▶ [Source material]
§
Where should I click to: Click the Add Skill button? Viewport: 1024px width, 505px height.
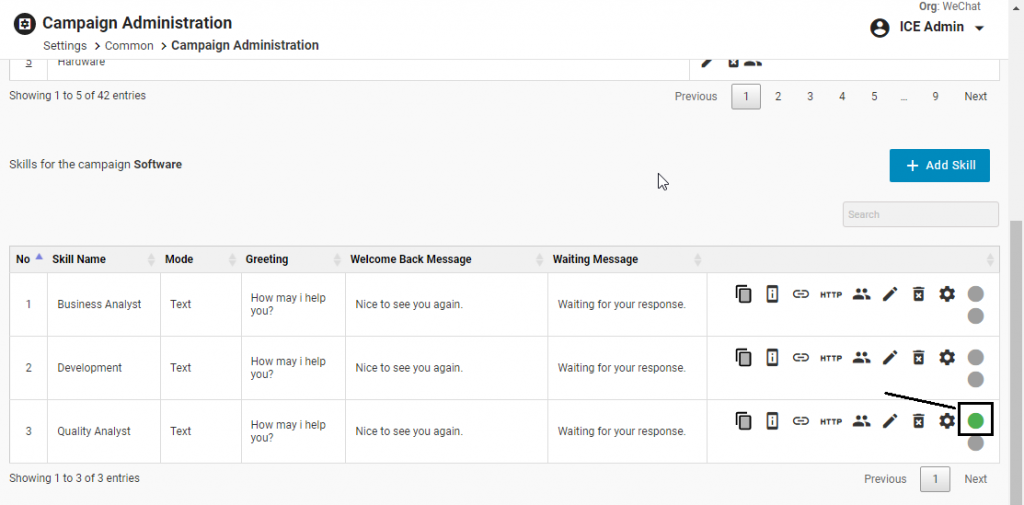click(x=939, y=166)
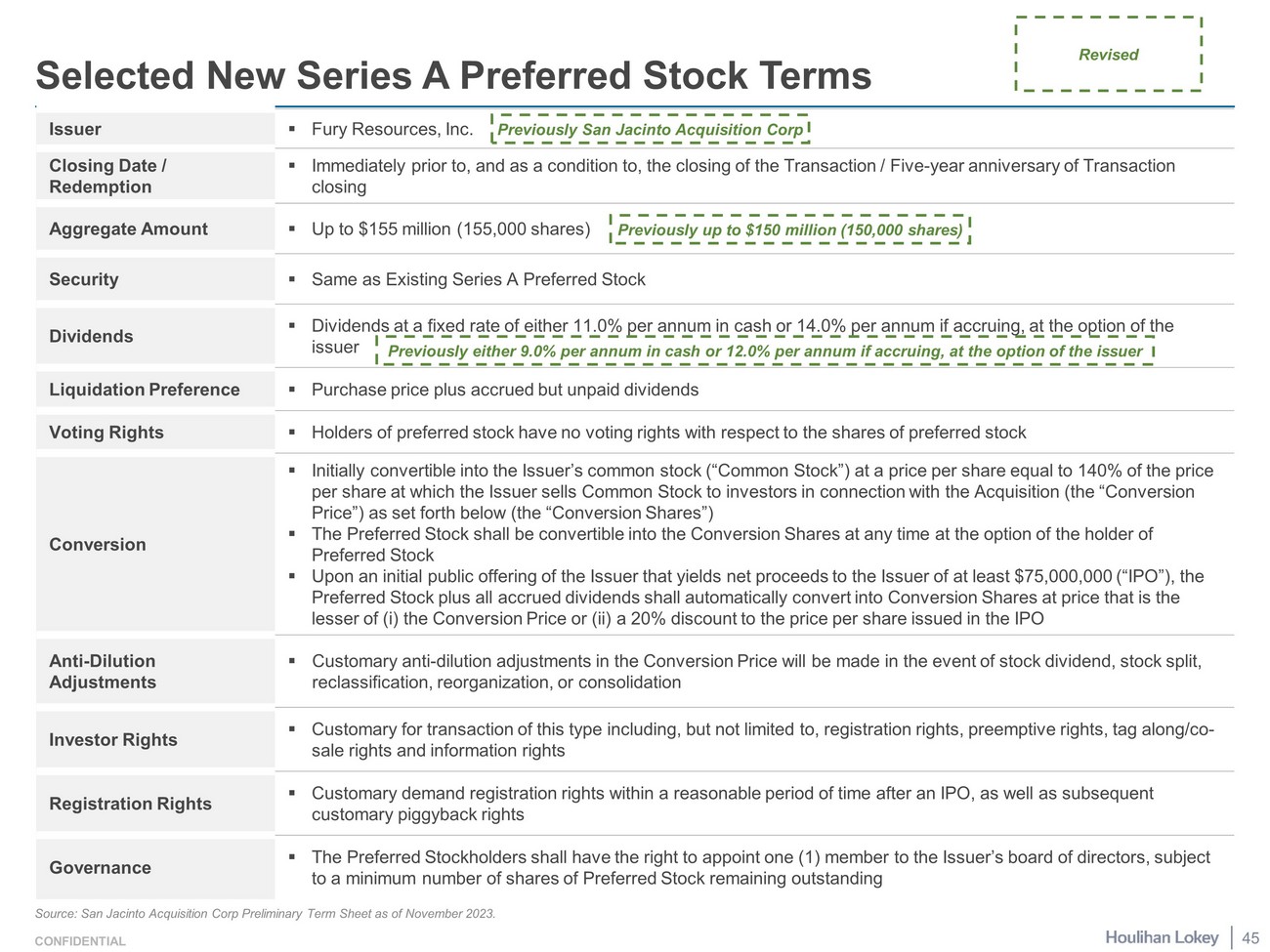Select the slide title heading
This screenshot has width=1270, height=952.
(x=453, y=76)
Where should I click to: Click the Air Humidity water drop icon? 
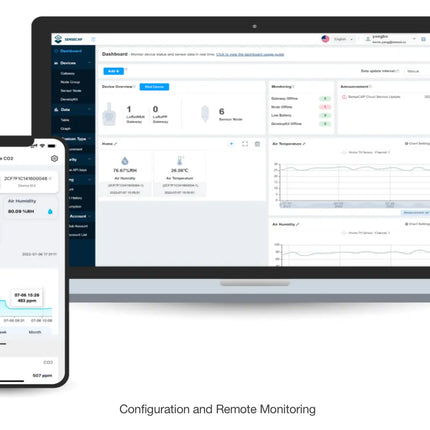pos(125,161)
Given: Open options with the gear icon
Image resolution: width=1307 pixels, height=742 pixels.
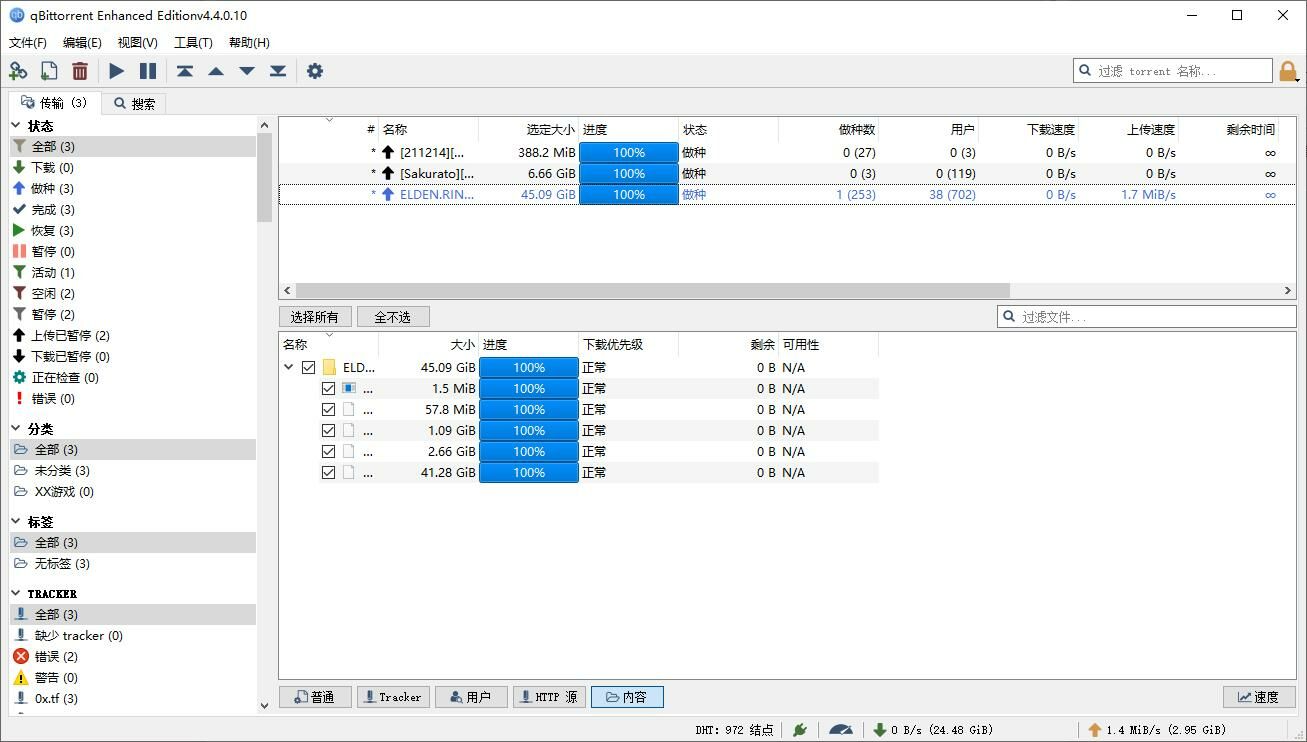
§
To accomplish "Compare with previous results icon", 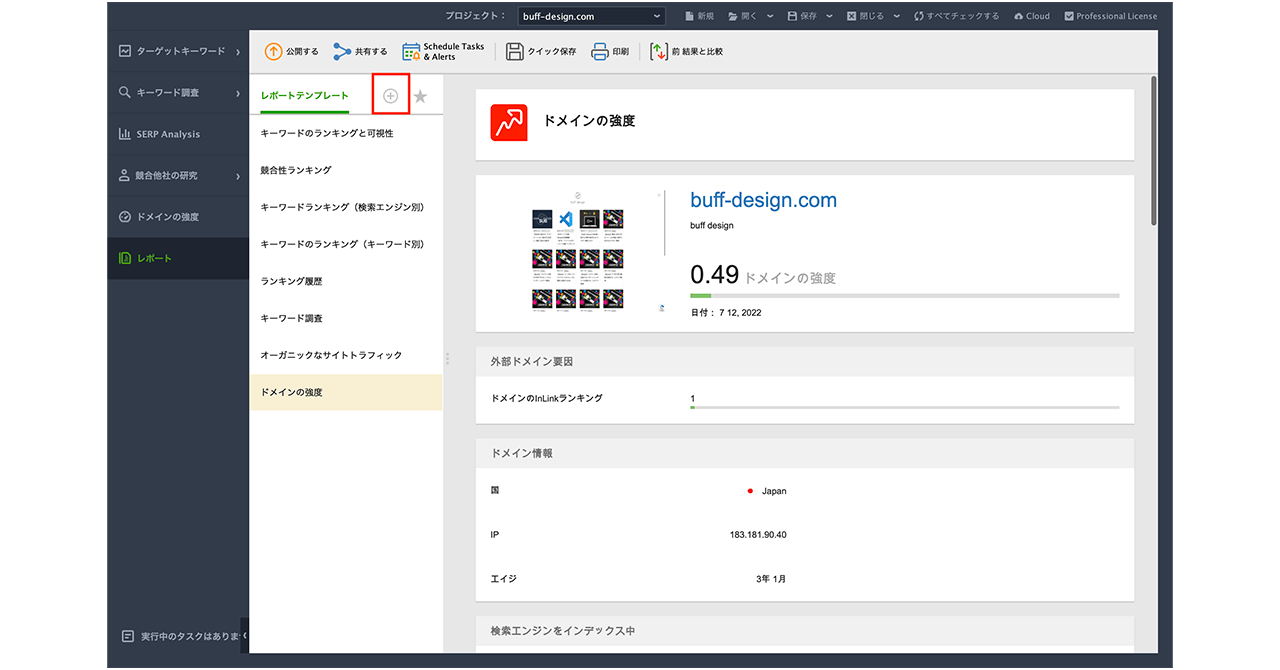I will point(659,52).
§
▶ [Problem details] In the data above, start at the line that has "Given: Open options with the gear icon", stop after the line that has "Image resolution: width=1307", and print every line in between exactly as it stands.

▶ [Reply]
Given: Open options with the gear icon
Image resolution: width=1307 pixels, height=742 pixels.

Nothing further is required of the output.